--- Task instructions ---
Given the material below, output exactly the lines from the line with "Click La Banda's points value cell" to the line with "Task: Undo the last chart action", both ends included, and no other lines.

--- Source information ---

- Opening Delimiter -

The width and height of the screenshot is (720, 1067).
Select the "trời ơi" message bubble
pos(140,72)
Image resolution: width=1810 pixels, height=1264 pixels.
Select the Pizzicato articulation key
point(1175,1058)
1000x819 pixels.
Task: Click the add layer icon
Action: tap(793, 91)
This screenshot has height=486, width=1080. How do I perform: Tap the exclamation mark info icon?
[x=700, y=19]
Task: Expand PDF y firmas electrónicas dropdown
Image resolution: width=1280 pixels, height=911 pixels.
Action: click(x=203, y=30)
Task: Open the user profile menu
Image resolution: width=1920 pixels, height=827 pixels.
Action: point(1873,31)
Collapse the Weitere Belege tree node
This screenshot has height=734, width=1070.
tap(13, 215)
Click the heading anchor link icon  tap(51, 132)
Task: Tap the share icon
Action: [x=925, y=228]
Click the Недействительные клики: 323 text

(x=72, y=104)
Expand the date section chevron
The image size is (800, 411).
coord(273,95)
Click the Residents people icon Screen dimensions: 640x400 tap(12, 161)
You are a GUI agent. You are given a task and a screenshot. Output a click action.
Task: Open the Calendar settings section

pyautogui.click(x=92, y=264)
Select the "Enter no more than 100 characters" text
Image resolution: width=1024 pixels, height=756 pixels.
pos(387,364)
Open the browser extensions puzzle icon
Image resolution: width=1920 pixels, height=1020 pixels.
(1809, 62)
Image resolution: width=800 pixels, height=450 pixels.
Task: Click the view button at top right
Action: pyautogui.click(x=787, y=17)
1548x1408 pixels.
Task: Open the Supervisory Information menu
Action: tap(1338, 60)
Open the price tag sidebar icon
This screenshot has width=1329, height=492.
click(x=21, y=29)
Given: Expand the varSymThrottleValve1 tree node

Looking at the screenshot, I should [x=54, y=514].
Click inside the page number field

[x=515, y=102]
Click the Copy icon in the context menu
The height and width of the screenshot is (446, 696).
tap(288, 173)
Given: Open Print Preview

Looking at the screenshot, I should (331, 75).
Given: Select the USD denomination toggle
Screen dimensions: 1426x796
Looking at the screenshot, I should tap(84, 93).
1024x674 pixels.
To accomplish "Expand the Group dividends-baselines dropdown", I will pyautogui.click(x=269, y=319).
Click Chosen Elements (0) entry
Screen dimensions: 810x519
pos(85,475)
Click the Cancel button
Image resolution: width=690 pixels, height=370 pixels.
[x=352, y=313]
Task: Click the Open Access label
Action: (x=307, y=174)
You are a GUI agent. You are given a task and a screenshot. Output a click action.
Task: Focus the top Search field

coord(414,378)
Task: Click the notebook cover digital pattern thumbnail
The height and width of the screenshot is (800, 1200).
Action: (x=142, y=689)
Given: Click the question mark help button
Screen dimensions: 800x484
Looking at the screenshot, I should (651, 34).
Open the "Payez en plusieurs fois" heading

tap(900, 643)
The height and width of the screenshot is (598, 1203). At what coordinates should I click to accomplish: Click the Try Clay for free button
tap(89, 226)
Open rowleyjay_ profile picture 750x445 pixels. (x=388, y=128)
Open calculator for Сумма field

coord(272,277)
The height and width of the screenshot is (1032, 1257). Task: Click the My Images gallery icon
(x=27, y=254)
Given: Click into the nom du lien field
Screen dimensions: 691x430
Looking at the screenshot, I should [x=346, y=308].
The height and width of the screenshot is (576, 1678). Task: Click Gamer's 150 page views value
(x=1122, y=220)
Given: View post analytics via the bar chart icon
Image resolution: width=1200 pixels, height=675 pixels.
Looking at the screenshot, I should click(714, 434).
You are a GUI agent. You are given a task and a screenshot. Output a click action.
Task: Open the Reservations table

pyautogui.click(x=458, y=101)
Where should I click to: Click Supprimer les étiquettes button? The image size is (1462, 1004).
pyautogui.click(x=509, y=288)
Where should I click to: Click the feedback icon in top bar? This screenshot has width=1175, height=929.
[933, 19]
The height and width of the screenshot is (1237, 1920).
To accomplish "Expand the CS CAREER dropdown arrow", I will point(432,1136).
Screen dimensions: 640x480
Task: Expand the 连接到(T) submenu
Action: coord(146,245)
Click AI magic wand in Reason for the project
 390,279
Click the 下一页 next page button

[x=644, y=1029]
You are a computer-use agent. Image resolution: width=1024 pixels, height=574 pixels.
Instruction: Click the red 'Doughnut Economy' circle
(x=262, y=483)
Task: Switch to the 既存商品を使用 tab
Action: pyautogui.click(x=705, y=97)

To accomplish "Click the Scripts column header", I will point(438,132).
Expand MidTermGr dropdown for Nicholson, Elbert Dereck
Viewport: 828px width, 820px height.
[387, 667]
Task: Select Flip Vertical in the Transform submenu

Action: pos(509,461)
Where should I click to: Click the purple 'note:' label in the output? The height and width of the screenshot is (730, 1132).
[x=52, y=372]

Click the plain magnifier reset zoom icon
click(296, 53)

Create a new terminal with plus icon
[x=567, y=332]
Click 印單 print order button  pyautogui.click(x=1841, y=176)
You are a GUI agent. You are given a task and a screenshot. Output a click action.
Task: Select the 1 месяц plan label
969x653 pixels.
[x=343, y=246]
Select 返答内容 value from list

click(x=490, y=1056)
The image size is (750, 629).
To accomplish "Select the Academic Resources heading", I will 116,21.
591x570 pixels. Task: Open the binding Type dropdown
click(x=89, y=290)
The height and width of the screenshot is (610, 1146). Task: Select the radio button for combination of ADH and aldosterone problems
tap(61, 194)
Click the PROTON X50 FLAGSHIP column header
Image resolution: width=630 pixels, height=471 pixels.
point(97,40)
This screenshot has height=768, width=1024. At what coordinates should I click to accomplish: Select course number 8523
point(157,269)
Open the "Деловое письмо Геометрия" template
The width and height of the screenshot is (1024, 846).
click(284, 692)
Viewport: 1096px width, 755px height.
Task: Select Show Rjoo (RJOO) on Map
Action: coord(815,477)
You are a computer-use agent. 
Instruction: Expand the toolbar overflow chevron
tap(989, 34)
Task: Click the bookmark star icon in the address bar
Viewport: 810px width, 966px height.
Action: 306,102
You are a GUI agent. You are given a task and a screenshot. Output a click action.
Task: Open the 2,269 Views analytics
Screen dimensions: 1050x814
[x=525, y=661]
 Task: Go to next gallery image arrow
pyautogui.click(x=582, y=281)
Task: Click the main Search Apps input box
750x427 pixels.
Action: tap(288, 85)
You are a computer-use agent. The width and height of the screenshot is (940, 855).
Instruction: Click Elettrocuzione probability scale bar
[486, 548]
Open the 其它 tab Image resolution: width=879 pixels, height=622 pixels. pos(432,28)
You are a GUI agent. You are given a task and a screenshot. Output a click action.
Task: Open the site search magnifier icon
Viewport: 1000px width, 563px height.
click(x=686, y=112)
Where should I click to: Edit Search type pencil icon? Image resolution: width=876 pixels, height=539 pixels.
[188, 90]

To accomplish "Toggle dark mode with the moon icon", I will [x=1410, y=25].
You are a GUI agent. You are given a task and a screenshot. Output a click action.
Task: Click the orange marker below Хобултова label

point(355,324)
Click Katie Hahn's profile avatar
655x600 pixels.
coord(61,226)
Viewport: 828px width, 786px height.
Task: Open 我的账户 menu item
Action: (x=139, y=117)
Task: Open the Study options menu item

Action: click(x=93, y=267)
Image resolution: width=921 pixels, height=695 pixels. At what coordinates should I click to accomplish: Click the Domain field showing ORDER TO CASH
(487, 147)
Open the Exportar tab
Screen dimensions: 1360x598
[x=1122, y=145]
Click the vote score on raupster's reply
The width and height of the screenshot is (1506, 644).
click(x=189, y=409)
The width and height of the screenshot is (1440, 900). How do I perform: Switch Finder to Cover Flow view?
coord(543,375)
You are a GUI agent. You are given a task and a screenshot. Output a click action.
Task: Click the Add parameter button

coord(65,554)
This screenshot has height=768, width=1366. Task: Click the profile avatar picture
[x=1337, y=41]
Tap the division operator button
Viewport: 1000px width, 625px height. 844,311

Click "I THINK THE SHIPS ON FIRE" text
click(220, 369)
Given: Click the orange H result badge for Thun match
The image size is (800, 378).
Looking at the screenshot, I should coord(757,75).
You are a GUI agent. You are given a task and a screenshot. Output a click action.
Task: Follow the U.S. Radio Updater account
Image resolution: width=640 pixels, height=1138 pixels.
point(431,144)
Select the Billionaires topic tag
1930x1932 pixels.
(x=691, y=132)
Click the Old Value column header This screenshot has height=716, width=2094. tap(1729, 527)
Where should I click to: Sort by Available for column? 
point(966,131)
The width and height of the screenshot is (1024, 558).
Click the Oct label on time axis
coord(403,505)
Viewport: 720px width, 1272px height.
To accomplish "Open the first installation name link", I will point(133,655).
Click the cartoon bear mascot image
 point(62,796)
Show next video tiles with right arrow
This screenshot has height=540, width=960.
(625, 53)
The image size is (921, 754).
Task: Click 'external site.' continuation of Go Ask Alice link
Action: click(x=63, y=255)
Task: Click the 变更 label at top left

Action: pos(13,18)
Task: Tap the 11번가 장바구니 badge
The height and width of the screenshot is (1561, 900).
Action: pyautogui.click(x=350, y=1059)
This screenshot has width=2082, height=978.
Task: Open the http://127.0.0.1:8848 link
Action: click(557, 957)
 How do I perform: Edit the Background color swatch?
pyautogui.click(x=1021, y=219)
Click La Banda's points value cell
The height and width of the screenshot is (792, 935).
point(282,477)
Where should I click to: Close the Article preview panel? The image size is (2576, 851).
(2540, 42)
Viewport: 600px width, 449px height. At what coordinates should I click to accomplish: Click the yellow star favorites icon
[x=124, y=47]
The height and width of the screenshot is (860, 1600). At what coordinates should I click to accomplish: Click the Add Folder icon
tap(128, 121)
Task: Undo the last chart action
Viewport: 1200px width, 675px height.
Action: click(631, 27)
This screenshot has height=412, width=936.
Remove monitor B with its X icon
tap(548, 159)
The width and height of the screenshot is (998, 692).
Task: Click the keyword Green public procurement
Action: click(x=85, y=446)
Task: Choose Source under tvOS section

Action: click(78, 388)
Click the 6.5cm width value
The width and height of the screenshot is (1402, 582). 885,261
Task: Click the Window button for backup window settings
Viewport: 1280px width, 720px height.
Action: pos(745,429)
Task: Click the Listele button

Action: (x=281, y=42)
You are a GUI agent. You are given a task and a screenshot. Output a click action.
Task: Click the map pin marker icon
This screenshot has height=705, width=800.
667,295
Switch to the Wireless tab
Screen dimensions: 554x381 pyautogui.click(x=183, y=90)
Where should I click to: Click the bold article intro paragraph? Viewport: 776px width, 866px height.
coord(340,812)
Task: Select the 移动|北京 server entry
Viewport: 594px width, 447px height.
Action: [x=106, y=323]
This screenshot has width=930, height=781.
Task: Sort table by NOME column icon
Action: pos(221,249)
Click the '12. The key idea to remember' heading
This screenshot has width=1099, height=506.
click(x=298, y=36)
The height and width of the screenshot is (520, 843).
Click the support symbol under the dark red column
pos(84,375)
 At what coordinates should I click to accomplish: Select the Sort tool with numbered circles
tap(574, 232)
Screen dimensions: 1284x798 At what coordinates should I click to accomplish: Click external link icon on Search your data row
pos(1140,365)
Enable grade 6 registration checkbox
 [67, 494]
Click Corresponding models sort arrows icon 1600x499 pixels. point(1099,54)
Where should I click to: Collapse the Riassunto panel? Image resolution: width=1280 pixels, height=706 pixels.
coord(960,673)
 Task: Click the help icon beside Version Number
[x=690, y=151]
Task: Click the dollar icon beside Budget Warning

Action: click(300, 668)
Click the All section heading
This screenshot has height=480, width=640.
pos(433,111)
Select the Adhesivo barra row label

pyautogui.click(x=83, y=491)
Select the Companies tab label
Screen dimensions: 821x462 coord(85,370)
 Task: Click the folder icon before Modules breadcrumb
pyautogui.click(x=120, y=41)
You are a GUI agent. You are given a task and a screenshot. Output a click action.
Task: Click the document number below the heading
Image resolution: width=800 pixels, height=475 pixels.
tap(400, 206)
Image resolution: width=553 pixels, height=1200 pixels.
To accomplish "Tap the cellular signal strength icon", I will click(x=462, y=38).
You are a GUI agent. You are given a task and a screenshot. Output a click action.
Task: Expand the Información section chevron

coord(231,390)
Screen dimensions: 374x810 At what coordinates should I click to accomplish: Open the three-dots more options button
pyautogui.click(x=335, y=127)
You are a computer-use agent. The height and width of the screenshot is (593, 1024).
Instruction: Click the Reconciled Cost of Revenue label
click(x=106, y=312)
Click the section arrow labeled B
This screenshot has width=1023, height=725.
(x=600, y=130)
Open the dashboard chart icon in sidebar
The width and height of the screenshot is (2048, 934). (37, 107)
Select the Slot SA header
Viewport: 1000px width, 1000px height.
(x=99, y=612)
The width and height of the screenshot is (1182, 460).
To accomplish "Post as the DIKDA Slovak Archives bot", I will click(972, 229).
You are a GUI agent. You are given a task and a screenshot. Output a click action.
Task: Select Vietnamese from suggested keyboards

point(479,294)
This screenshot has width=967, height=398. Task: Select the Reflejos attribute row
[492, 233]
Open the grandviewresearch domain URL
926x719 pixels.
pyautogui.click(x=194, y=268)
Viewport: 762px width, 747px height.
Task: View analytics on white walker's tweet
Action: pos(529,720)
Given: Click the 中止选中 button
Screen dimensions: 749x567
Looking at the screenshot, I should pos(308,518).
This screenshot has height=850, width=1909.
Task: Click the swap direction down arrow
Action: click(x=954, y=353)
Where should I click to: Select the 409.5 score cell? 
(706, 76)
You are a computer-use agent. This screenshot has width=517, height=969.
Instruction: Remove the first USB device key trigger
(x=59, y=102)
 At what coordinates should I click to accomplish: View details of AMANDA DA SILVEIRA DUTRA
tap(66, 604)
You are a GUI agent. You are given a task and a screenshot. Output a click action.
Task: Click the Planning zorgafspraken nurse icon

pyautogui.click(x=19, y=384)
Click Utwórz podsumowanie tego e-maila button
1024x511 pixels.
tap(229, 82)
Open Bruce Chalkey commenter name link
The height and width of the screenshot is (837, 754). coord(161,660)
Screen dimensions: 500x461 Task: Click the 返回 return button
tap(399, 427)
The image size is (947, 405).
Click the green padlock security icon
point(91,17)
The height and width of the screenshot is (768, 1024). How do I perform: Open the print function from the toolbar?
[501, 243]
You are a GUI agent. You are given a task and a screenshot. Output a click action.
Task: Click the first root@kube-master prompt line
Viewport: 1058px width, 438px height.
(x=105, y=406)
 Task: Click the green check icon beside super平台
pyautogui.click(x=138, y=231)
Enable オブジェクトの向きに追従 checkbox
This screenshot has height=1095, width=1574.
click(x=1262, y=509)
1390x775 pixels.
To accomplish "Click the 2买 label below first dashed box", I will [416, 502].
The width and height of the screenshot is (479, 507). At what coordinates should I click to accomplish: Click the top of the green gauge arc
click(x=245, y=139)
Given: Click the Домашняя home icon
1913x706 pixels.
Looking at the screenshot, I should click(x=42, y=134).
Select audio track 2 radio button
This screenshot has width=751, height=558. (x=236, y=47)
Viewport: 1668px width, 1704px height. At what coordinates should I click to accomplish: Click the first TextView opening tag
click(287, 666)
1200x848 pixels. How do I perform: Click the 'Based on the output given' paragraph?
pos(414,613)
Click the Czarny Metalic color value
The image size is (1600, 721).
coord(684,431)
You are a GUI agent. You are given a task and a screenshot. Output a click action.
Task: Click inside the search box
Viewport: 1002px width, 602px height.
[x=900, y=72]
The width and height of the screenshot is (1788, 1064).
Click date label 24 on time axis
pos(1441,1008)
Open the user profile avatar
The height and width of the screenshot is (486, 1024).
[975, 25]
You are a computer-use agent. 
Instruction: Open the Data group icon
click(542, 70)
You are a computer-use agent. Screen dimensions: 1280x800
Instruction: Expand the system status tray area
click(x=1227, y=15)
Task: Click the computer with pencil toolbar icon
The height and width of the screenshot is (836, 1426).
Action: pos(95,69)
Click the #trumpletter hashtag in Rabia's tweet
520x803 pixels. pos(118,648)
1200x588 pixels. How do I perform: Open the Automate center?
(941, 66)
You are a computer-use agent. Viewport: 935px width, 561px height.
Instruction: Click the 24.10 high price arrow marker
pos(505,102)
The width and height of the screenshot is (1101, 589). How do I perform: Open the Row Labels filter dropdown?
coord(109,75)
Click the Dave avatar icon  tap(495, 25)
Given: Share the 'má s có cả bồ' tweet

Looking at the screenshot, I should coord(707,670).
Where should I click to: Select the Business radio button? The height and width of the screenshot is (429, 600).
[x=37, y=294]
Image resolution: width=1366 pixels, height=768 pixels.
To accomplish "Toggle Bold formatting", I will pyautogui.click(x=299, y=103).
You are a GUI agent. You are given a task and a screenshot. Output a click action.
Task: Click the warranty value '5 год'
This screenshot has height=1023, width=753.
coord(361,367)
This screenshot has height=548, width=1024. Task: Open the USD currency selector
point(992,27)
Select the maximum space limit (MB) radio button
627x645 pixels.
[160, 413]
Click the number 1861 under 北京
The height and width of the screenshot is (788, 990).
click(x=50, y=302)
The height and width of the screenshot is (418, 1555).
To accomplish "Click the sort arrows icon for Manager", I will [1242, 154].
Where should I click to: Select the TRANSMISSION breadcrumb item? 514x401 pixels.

- Closing Delimiter -

--- Reply ---
Click La Banda's points value cell
The height and width of the screenshot is (792, 935).
point(282,477)
Where should I click to: Close the Article preview panel? The image size is (2576, 851).
(2540, 42)
Viewport: 600px width, 449px height. At what coordinates should I click to accomplish: Click the yellow star favorites icon
[x=124, y=47]
The height and width of the screenshot is (860, 1600). At what coordinates should I click to accomplish: Click the Add Folder icon
tap(128, 121)
Task: Undo the last chart action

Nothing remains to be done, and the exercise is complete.